# SUPPLIED ENTRIES:
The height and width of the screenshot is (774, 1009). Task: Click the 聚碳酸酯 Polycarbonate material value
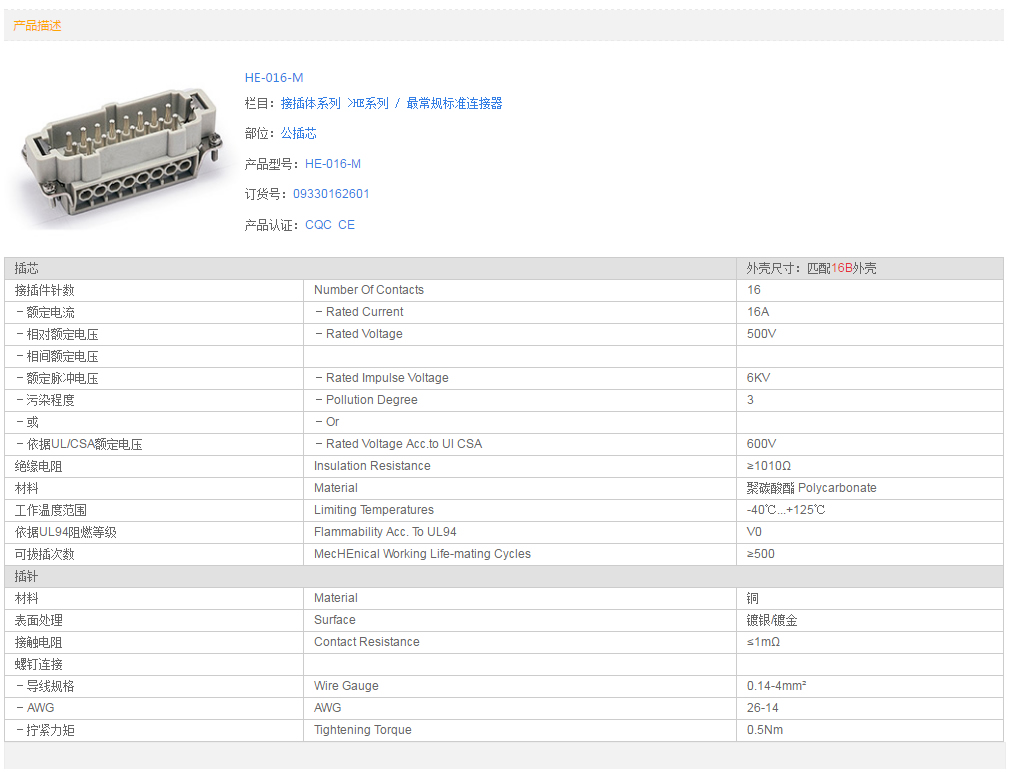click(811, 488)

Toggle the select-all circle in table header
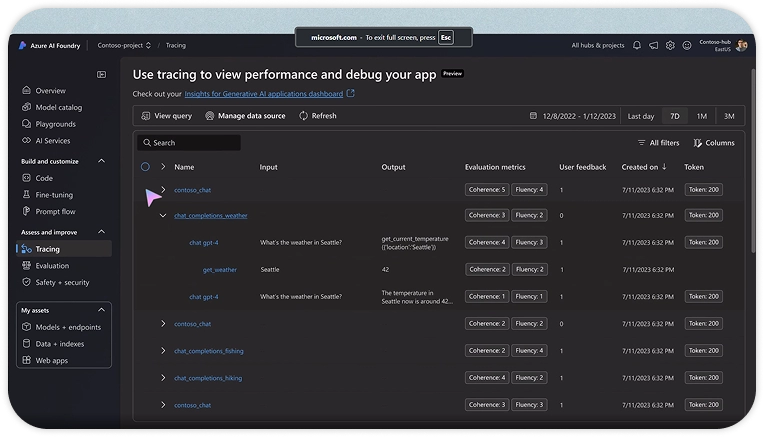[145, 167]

==

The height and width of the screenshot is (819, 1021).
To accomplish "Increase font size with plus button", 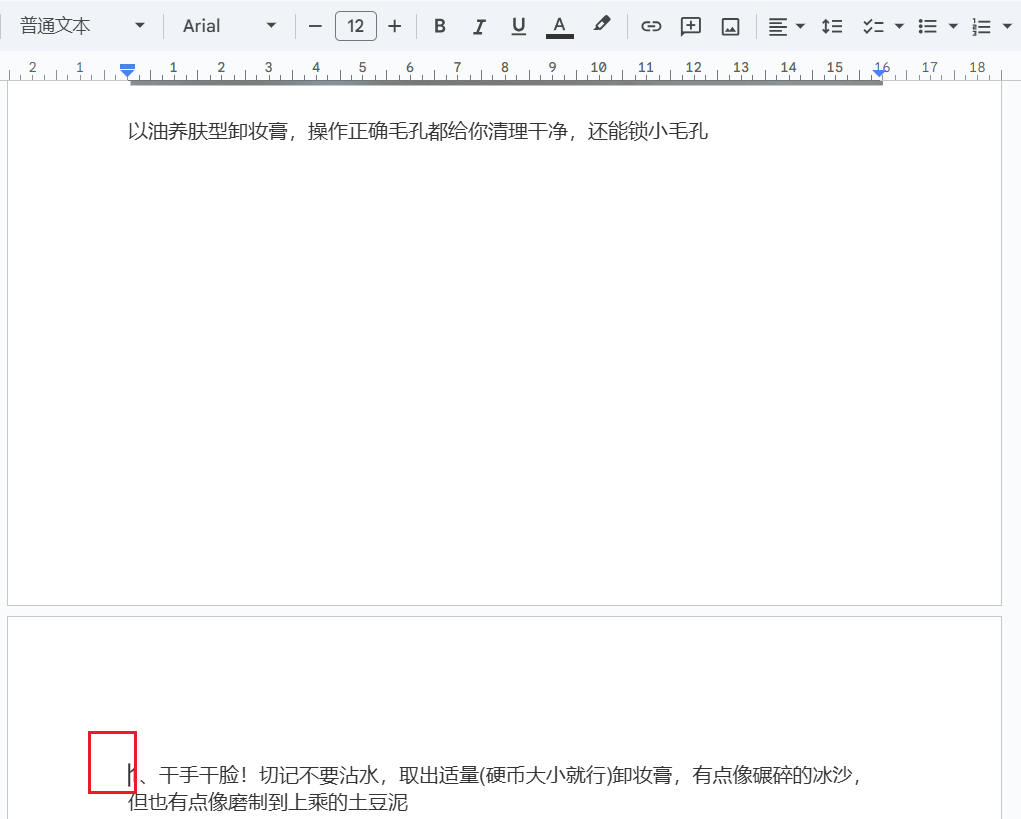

# WHAT IS BEING ASKED:
Those lines of the records above that run from the one containing "The height and width of the screenshot is (819, 1021)." through the one containing "font size with" should be returned exactly, with no pictures among them.

# REPLY:
The height and width of the screenshot is (819, 1021).
To accomplish "Increase font size with plus button", 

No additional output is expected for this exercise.